You may be shocked to learn that I have finally read something published by and related to COSO which is worth your time to read. (If you’re familiar with Riskczar’s Blog, you would know that I rag on the COSO ERM Framework anytime I get the chance.)
COSO’s Embracing Enterprise Risk Management: Practical Approaches for Getting Started by authors Frigo and Anderson may not be earth shattering but it is as good as anything out there on the topic of implementing ERM.
The paper focuses on the behavioural side of implementing ERM which is where I lay my hat. One of the greatest complaints about the COSO ERM framework by many (read: most) organizations in the past, was that this Framework told you what ERM needed but didn’t actually provide any guidance on how to actually implement it. If you had the time to get through hundreds of pages of text, boring graphics with arrows and boxes, and mentions the culture, you were more likely to bang your head into the wall like Dobby from Harry Potter than successfully implement ERM.
It’s always been my approach that implementing ERM is a really an exercise in change management. To that end, many professional accountants (read: most) and financial professionals with risk management experience lack the required skill set to successfully implement an ERM program.
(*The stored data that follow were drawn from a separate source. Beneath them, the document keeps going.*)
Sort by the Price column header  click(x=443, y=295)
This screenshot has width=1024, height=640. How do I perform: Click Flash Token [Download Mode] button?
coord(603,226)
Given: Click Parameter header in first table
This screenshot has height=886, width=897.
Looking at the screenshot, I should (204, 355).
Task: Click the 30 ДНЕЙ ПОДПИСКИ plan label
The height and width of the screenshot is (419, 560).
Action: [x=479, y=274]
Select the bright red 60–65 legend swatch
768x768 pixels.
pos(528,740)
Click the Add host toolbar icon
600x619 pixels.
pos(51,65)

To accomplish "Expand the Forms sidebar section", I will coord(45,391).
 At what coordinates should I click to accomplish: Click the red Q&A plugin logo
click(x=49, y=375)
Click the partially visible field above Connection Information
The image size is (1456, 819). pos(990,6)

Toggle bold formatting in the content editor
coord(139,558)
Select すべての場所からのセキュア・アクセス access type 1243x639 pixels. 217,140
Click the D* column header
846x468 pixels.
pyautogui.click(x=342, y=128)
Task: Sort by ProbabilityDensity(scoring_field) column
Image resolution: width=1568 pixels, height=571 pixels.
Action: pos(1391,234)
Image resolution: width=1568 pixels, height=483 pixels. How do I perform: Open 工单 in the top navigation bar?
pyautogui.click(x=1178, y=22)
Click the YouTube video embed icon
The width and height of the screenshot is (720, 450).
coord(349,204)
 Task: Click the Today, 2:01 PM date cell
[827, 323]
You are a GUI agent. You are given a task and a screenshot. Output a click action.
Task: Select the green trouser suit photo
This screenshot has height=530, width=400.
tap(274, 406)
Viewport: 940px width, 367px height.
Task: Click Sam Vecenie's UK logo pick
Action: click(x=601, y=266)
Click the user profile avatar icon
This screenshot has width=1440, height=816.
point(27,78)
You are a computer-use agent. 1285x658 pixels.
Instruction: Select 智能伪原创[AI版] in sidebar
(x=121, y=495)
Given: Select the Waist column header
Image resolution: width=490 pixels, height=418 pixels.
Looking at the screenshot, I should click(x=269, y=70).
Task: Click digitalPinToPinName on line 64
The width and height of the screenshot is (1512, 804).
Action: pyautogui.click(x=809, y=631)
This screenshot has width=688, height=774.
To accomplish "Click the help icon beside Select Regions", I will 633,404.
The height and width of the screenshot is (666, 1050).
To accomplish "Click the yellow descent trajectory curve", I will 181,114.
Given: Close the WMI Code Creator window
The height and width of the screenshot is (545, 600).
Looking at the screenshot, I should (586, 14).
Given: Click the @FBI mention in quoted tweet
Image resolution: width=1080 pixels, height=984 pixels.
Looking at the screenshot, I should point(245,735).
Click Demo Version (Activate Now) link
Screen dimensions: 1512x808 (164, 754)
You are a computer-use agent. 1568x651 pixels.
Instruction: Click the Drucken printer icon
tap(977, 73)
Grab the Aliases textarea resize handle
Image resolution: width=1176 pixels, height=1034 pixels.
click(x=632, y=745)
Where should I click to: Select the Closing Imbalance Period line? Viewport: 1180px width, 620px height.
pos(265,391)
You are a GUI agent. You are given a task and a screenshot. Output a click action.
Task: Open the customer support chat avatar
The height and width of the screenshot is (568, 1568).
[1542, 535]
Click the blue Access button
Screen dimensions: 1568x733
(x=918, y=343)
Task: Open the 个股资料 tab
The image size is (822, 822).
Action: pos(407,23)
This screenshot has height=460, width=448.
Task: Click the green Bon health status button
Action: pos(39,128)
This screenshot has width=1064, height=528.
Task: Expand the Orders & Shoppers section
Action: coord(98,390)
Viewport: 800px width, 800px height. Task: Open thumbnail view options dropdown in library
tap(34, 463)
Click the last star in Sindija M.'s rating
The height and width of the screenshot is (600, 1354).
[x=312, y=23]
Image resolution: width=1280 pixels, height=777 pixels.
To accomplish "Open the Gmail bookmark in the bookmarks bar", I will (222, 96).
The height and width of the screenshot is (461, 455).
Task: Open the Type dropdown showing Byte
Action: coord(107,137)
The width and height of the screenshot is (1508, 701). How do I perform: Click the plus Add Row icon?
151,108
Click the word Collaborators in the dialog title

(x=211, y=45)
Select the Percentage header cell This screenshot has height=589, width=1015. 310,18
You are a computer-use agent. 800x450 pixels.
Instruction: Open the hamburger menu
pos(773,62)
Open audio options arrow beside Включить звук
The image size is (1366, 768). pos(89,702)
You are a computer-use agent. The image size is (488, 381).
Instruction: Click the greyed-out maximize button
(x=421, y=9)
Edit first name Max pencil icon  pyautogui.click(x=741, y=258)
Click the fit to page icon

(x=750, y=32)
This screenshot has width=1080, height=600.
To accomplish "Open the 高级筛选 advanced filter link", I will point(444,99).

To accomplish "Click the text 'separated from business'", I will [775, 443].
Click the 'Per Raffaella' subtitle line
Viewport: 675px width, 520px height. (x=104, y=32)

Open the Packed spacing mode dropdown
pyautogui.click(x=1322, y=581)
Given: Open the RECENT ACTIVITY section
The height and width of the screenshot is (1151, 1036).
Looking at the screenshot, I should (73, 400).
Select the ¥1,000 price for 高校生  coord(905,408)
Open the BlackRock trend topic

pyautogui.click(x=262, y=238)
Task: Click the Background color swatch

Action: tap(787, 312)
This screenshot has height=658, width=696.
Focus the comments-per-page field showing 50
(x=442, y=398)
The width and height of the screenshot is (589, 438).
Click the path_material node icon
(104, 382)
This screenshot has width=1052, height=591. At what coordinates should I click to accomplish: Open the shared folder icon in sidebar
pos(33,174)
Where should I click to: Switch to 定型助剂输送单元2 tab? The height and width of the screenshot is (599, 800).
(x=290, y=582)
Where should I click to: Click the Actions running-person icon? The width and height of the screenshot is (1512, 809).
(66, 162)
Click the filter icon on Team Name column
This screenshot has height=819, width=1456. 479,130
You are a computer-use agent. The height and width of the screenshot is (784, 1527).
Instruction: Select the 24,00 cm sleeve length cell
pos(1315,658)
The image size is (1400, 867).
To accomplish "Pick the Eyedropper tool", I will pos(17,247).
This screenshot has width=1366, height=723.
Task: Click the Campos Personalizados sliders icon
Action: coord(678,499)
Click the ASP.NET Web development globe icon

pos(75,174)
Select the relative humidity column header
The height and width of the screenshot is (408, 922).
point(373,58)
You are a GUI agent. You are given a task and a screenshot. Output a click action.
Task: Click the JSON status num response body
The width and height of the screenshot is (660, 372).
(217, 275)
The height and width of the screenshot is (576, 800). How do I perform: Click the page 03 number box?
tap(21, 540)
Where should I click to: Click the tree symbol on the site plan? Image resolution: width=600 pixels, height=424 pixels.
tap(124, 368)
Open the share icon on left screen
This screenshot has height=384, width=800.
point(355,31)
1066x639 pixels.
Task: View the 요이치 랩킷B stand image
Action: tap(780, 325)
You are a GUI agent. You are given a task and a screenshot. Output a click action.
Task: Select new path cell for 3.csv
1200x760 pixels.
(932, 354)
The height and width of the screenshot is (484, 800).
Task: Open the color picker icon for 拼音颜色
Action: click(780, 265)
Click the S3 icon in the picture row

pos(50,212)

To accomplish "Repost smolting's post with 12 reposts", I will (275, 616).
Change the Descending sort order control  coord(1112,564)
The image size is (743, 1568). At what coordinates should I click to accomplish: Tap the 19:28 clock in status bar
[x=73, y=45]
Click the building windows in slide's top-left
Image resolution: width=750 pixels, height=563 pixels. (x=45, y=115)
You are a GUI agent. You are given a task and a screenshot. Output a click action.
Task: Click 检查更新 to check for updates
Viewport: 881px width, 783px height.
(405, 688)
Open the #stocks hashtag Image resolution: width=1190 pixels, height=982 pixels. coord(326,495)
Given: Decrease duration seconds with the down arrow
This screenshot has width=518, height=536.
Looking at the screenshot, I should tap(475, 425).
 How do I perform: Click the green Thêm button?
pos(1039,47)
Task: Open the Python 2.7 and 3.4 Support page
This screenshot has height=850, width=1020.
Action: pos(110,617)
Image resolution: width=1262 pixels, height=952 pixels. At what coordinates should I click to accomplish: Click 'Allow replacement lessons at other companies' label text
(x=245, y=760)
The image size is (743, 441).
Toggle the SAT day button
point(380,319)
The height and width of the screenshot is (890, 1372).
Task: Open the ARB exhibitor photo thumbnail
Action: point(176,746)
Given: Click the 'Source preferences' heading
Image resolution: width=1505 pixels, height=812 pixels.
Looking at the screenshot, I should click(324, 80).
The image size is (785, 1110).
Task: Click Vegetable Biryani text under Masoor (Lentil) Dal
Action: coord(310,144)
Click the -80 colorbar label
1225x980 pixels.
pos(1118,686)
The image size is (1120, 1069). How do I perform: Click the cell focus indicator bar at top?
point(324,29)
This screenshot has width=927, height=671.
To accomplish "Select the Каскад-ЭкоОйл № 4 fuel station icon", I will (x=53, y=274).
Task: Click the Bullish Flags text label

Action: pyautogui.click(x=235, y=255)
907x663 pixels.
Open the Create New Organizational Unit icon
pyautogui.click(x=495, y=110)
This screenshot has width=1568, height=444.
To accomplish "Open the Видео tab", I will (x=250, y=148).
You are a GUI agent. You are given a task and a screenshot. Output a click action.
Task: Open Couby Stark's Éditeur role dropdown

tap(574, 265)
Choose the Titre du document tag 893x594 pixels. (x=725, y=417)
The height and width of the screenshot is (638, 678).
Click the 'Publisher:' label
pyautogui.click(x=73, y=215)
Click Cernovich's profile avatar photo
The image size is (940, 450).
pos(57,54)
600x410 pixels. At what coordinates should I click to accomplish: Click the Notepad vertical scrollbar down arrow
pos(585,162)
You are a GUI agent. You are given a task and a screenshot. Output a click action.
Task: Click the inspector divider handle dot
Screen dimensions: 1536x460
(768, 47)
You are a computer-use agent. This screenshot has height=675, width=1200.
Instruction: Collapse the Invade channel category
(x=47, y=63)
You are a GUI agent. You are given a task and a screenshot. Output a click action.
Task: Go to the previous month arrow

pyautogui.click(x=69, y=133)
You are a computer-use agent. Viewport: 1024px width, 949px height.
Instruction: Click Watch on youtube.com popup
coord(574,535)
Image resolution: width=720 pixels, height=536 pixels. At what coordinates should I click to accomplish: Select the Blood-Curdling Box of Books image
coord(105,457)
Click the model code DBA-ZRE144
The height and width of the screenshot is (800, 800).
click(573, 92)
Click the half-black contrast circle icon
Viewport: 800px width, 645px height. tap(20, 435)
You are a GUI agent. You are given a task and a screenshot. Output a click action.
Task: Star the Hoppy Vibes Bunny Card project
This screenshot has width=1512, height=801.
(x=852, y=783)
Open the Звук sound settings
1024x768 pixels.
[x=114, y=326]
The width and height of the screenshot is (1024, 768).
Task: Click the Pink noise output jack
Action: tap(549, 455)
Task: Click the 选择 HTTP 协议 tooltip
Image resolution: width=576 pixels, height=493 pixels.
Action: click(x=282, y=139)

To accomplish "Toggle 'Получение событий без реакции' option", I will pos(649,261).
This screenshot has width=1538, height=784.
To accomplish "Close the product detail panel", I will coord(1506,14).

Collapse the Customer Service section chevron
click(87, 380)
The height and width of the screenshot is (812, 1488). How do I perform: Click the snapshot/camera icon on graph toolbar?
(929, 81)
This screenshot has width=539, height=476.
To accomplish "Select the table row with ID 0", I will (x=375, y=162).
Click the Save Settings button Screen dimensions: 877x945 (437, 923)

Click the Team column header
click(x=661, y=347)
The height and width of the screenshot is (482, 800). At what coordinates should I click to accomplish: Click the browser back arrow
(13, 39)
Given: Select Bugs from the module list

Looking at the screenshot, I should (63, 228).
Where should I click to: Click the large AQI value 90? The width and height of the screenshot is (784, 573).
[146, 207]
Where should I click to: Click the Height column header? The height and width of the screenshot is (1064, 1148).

This paper essentially says: start small, take your time and get buy-in. And anyone familiar with implementing any change effort knows this is the way to go. Embedding risk management as a systematic capability is no different than getting everyone in the office to use the new ERP system or a getting a hockey team to start playing a defensive style under a new coach. It takes leadership to get buy-in and not multi-coloured 3-D boxes like that COSO Tetris cube.